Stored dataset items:
________________

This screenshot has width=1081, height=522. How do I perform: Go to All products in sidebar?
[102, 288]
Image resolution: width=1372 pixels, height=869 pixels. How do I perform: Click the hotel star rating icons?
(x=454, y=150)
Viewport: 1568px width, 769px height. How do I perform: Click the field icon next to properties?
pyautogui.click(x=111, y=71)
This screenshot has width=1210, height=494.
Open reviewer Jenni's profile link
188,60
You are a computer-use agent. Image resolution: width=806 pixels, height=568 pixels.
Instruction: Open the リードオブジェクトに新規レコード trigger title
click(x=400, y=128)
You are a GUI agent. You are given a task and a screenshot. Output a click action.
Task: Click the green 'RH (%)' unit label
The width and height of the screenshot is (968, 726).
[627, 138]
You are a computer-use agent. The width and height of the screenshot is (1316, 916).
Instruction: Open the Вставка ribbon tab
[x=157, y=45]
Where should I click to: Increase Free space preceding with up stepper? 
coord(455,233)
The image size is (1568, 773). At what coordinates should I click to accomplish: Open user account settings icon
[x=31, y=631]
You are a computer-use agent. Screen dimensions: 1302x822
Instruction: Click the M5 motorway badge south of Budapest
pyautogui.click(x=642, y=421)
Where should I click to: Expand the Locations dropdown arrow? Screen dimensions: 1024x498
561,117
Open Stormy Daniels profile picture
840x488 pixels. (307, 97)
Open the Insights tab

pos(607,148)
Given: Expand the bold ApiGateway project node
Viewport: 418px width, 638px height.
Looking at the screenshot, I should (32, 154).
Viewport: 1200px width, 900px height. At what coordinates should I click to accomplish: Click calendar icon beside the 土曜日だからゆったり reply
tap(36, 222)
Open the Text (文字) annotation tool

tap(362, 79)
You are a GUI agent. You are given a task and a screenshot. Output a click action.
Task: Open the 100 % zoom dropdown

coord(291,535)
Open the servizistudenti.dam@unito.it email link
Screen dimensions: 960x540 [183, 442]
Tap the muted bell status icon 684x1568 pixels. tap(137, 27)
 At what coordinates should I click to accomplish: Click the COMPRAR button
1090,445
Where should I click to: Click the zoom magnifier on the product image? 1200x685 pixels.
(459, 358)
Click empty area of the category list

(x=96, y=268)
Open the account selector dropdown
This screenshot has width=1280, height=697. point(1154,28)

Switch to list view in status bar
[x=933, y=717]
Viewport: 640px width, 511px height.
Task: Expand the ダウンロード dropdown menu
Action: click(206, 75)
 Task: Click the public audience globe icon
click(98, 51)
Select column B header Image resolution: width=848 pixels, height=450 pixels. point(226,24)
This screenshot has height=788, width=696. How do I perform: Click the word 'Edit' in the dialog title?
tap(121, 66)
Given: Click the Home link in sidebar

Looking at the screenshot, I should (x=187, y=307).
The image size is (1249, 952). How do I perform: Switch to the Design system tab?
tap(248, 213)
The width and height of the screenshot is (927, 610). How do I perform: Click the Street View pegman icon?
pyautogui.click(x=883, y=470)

________________

Task details: Give back the entries exactly, so that each line matches the original.

Response to this exercise:
This screenshot has width=1081, height=522. How do I perform: Go to All products in sidebar?
[102, 288]
Image resolution: width=1372 pixels, height=869 pixels. How do I perform: Click the hotel star rating icons?
(x=454, y=150)
Viewport: 1568px width, 769px height. How do I perform: Click the field icon next to properties?
pyautogui.click(x=111, y=71)
This screenshot has width=1210, height=494.
Open reviewer Jenni's profile link
188,60
You are a computer-use agent. Image resolution: width=806 pixels, height=568 pixels.
Instruction: Open the リードオブジェクトに新規レコード trigger title
click(x=400, y=128)
You are a GUI agent. You are given a task and a screenshot. Output a click action.
Task: Click the green 'RH (%)' unit label
The width and height of the screenshot is (968, 726).
[627, 138]
You are a computer-use agent. The width and height of the screenshot is (1316, 916).
Instruction: Open the Вставка ribbon tab
[x=157, y=45]
Where should I click to: Increase Free space preceding with up stepper? 
coord(455,233)
The image size is (1568, 773). At what coordinates should I click to accomplish: Open user account settings icon
[x=31, y=631]
You are a computer-use agent. Screen dimensions: 1302x822
Instruction: Click the M5 motorway badge south of Budapest
pyautogui.click(x=642, y=421)
Where should I click to: Expand the Locations dropdown arrow? Screen dimensions: 1024x498
561,117
Open Stormy Daniels profile picture
840x488 pixels. (307, 97)
Open the Insights tab

pos(607,148)
Given: Expand the bold ApiGateway project node
Viewport: 418px width, 638px height.
Looking at the screenshot, I should (32, 154).
Viewport: 1200px width, 900px height. At what coordinates should I click to accomplish: Click calendar icon beside the 土曜日だからゆったり reply
tap(36, 222)
Open the Text (文字) annotation tool

tap(362, 79)
You are a GUI agent. You are given a task and a screenshot. Output a click action.
Task: Open the 100 % zoom dropdown

coord(291,535)
Open the servizistudenti.dam@unito.it email link
Screen dimensions: 960x540 [183, 442]
Tap the muted bell status icon 684x1568 pixels. tap(137, 27)
 At what coordinates should I click to accomplish: Click the COMPRAR button
1090,445
Where should I click to: Click the zoom magnifier on the product image? 1200x685 pixels.
(459, 358)
Click empty area of the category list

(x=96, y=268)
Open the account selector dropdown
This screenshot has width=1280, height=697. point(1154,28)

Switch to list view in status bar
[x=933, y=717]
Viewport: 640px width, 511px height.
Task: Expand the ダウンロード dropdown menu
Action: click(206, 75)
 Task: Click the public audience globe icon
click(98, 51)
Select column B header Image resolution: width=848 pixels, height=450 pixels. point(226,24)
This screenshot has height=788, width=696. How do I perform: Click the word 'Edit' in the dialog title?
tap(121, 66)
Given: Click the Home link in sidebar

Looking at the screenshot, I should (x=187, y=307).
The image size is (1249, 952). How do I perform: Switch to the Design system tab?
tap(248, 213)
The width and height of the screenshot is (927, 610). How do I perform: Click the Street View pegman icon?
pyautogui.click(x=883, y=470)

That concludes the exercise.